By Patrick OConnor - 12/15/05 12:00 AM EST
Republican leaders in the House are willing to wait until next year to pass several big-ticket legislative items that are still pending, signaling yesterday that they will not rush to compromise with the Senate.
House Majority Leader Roy Blunt (R-Mo.) told members of the Republican Conference yesterday during their weekly meeting that the House position on the pending legislation is “worth fighting for,” one GOP leadership aide said.
Referring indirectly to the conference reports on tax and spending reconciliation, Blunt told members they should hold out for the largest possible spending cuts and the most tax relief chamber negotiators can secure in passing the bills in question, even if that means waiting “a few weeks.”
“Whatever work we can get done this year, we should do everything we can in the next few days to get it done,” Blunt told reporters Tuesday. “Whatever we don’t get done, this is not, again, the end of the Congress; this is the end of the year.”
Members of the Republican Study Committee (RSC) overwhelmingly urged their chairman, Mike Pence (R-Ind.), to request that leadership bring the reconciliation bill to the floor this year with or without a provision to allow for oil drilling in Alaska’s Arctic National Wildlife Refuge, according to a conservative aide.
Bicameral discontent is common in Congress at the end of the year as leaders in both chambers try to reconcile conference reports on a laundry list of bills and close the year with a legislative flurry.
With House passage yesterday of the USA Patriot Act and the expected passage of the labor, health and education appropriations bill, leaders are expected to bring a border-security bill to the floor today that would create new employer identification standards.
In addition, Blunt told reporters yesterday that he might also schedule a vote on a bill to reform pension funding after Education and the Workforce Committee Chairman John Boehner (R-Ohio) and Ways and Means Committee Chairman Bill Thomas (R-Calif.) struck a deal with the United Auto Workers that secured Democratic support.
That leaves the fates of both reconciliation packages, the defense reauthorization bill and a conference report to extend the Terrorism Risk Insurance Act uncertain as leaders try to get members out of town for the holiday recess.
With limited floor time and a heavy schedule of bills left to pass, House and Senate leaders are waiting for the various conference committees on each of these bills to negotiate compromise language that could attract a majority of votes.
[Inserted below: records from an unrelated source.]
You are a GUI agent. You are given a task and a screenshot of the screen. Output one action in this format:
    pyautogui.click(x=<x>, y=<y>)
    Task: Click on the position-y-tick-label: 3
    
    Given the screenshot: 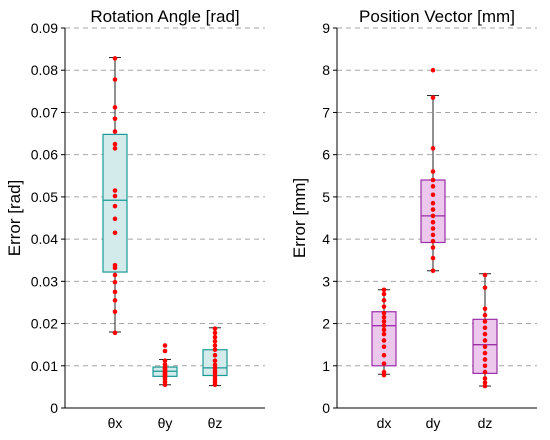 What is the action you would take?
    pyautogui.click(x=326, y=281)
    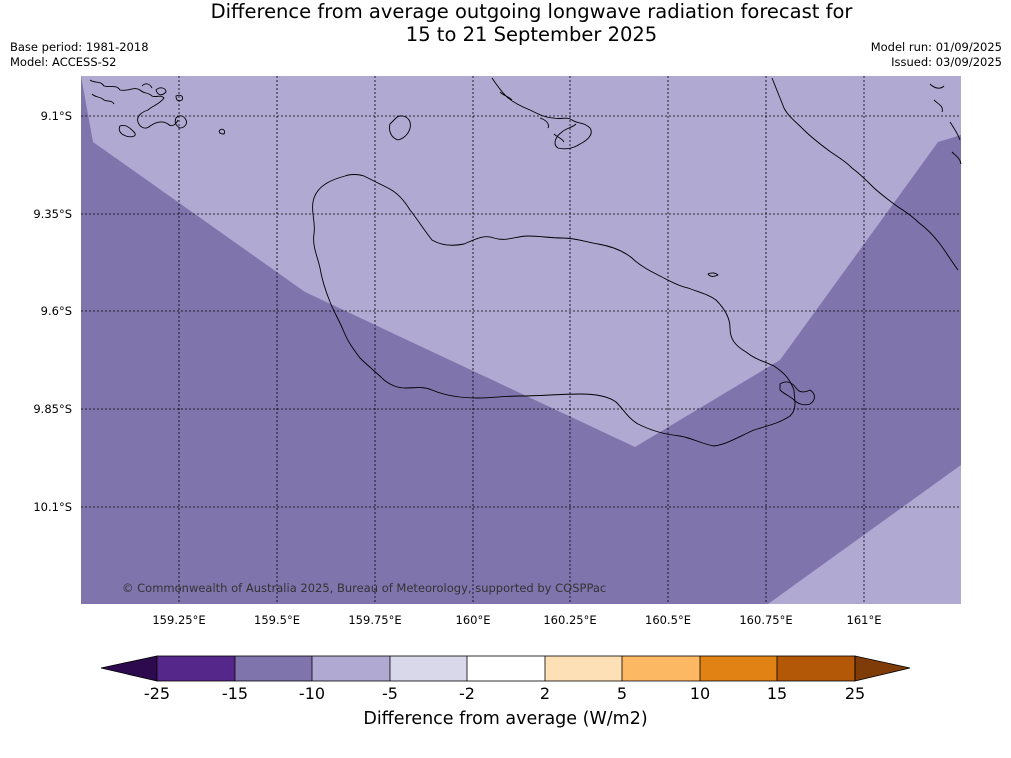 This screenshot has height=758, width=1011. What do you see at coordinates (532, 34) in the screenshot?
I see `title-line-2: 15 to 21 September 2025` at bounding box center [532, 34].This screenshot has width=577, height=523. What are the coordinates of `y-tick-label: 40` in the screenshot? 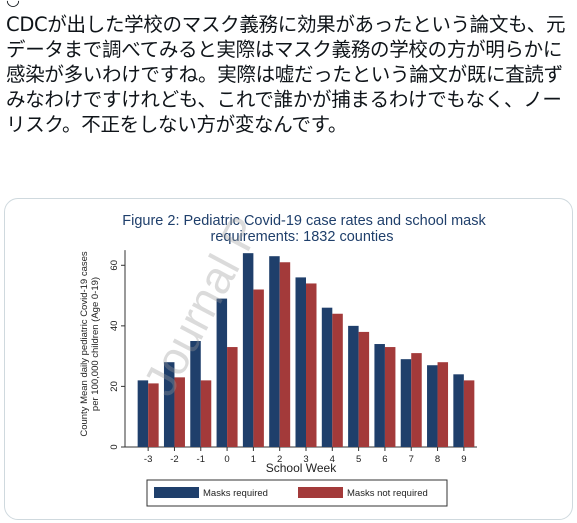 It's located at (114, 326).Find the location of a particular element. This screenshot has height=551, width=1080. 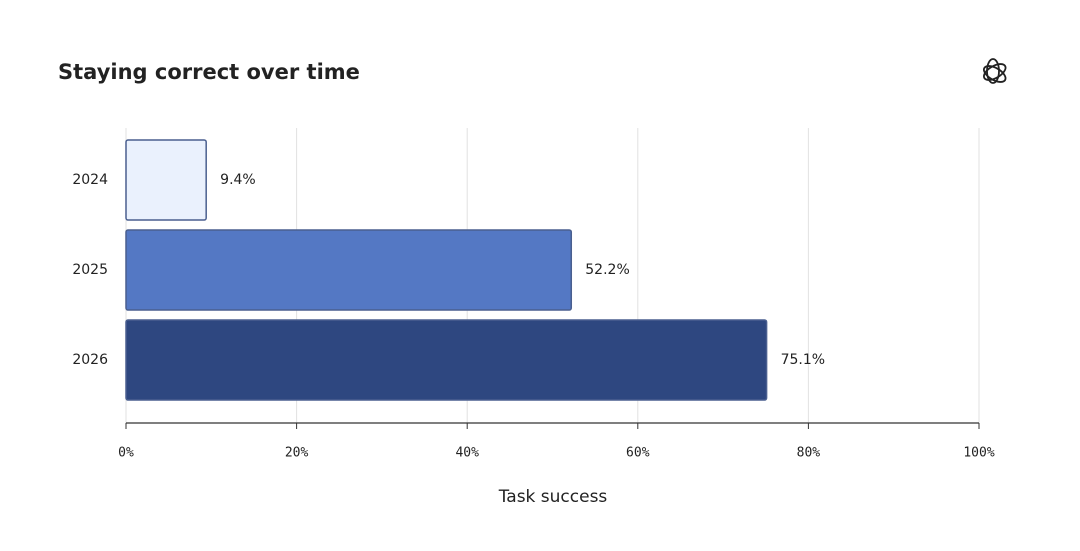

Because the bills are not considered must-pass in 2005, lawmakers are not as pressed as they are at the end of the Congress because each of the issues can be revisited next year.
But with the bar already set, leaders are facing pressure to complete at least the border-security bill and the conference report on the Deficit Reduction Act, which seeks to trim spending in several federal programs.
“It doesn’t matter if the House or Senate doesn’t get it done,” one GOP aide in the House said. “It’ll be viewed as the Republican Congress, and that is why we’ve got to buckle down and get it done.”
On top of that, Blunt said leaders must pass a continuing resolution to fund whatever federal programs have not been addressed through the appropriations process. That prospect could allow Appropriations Committee Chairman Jerry Lewis (R-Calif.) to craft a yearlong extension that would cut some level of federal spending, a prospect that leaders may be floating to prevent Democrats from opposing the remaining spending bills.
During his opening remarks of the debate about the reissued labor and health spending bill, Rep. Ralph Regula (R-Ohio), the appropriations cardinal overseeing the legislation, threatened Democratic opponents with the prospect of a continuing resolution that would substantially cut spending in a number of government health and education programs.
The focus, though, is on the border bill and a bill to curb federal spending.
“Our goal is to get the deficit-reduction bill done and the border-security bill,” said Ron Bonjean, a spokesman for Speaker Dennis Hastert (R-Ill.). “We’re working with the Senate to get it done, and we’re pulling out all the stops.”
Blunt said he is committed to working through the weekend, if necessary, and perhaps into next week — “if absolutely essential” — before adding “I’m not sure that anybody believes we’ll continue to have the enthusiasm to do that much next week.”
Asked Tuesday whether he thought it was essential to pass the spending side of reconciliation, Blunt said, “Not so essential that we have to give up our negotiating position on a number of issues. … I think it’s better to get that right than to get it quickly, but it would be best of all to get that both right and quickly.